Comprehensive Study Notes: Data Recording, Variables, Histograms, Boxplots, and Scatter Plots

Data Recording and Variables

Data in this class are recorded as a dataset where each row is a single case (e.g., individual subject, company, animal, or a specific event such as a bird and airplane strike).
For each case, information is stored in columns called variables.
Example variable shown: num Enjs (the number of engines of the airplane involved in the collision).
Important principle: variables describe characteristics of single cases, not aggregated statistics about the whole dataset.
Variables must be things that can differ from case to case.

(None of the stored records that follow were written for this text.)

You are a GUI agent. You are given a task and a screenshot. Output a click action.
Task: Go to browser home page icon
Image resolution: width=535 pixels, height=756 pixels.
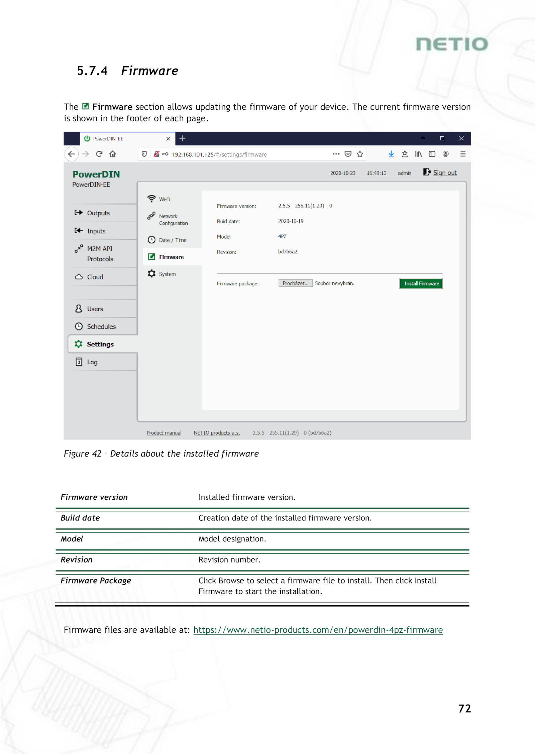(113, 154)
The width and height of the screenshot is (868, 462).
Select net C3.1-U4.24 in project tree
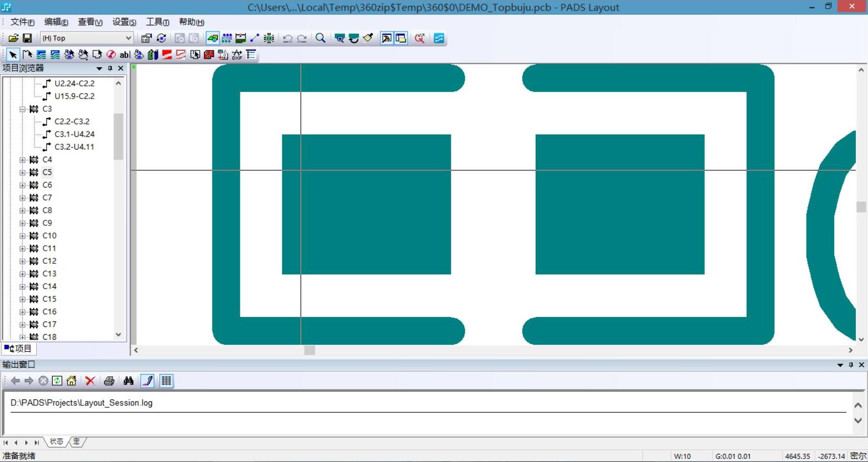click(74, 134)
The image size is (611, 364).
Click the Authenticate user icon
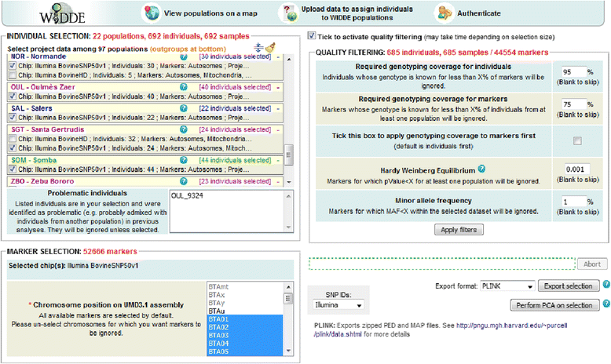446,14
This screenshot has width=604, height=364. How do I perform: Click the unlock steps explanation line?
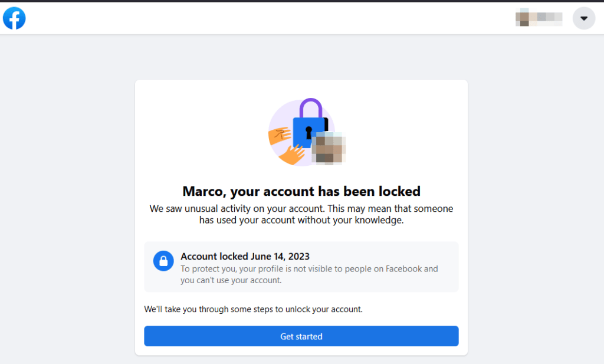pyautogui.click(x=254, y=309)
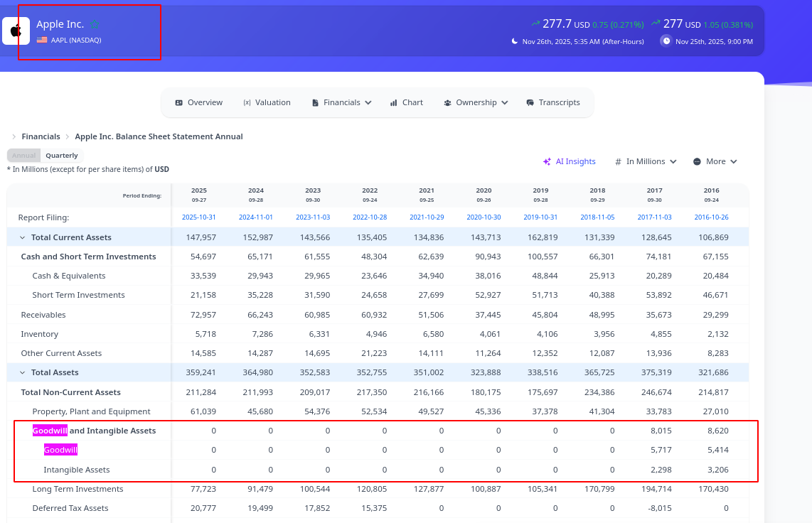Click the Apple logo icon in header
Screen dimensions: 812x523
click(x=16, y=31)
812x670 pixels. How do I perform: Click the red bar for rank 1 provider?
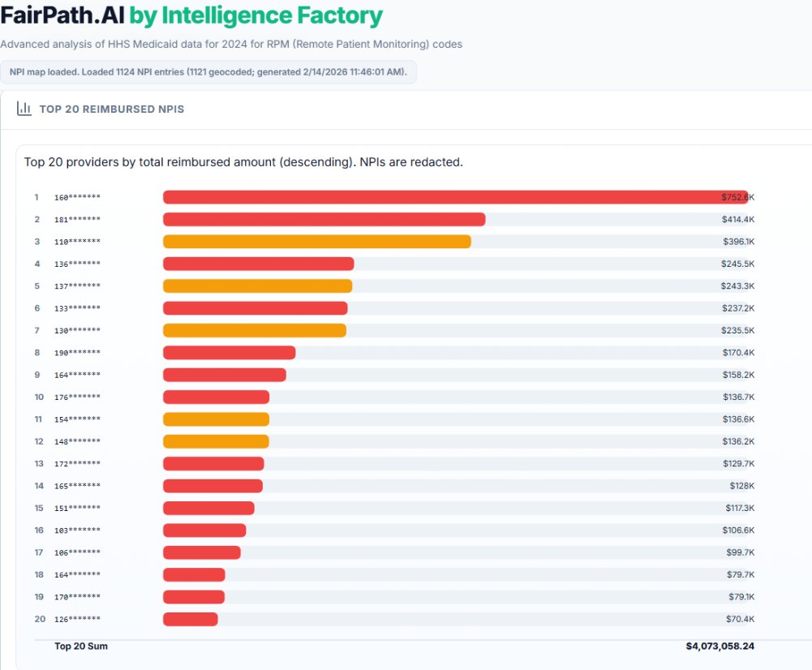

If a quantity is constant across all cases (like the overall average age), it is not a variable.
Distinguishing between variable types:
- Numerical variables: can take many numerical values and allow arithmetic operations.
- Discrete numerical variables: take values from a countable set (e.g., 0, 1, 2, 3).
  - Example: number of engines (you can’t have 4.5 engines in this dataset).
- Continuous numerical variables: can take any value within an interval (e.g., feet above ground level).
- Categorical variables: describe categories or groups.
- Nominal: categories with no natural order (e.g., type of transportation: car, bus, train, bicycle).
- Ordinal: categories with a natural order (e.g., political leanings: liberal, moderate, conservative).
Special-case examples from the dataset discussed:
- Bird strike data: "num Enjs" is numerical and discrete.
- Feet above ground level: numerical and continuous.
- Cloud cover: measured and classified (snow clouds, overcast, etc.); this is categorical and ordinal because there’s a sensible order to cloud cover levels.
- Number of birds hit: listed as categories (0, 1, 2–10, 11–100, over 100); this is ordinal because there is a natural ordering.
Note on two-category variables (e.g., gender): for many analyses it doesn’t matter which category you label first; either coding works similarly for binary variables.
Data examples used to illustrate concepts:
- Bird strike dataset: number of engines (numerical discrete); feet above ground level (numerical continuous); cloud cover (categorical ordinal); number of birds hit (categorical ordinal with ordered bins).
In the FEV dataset (Forced Expiratory Volume): contains subjects’ age, FEV, and other variables; used to discuss distribution of lung capacity.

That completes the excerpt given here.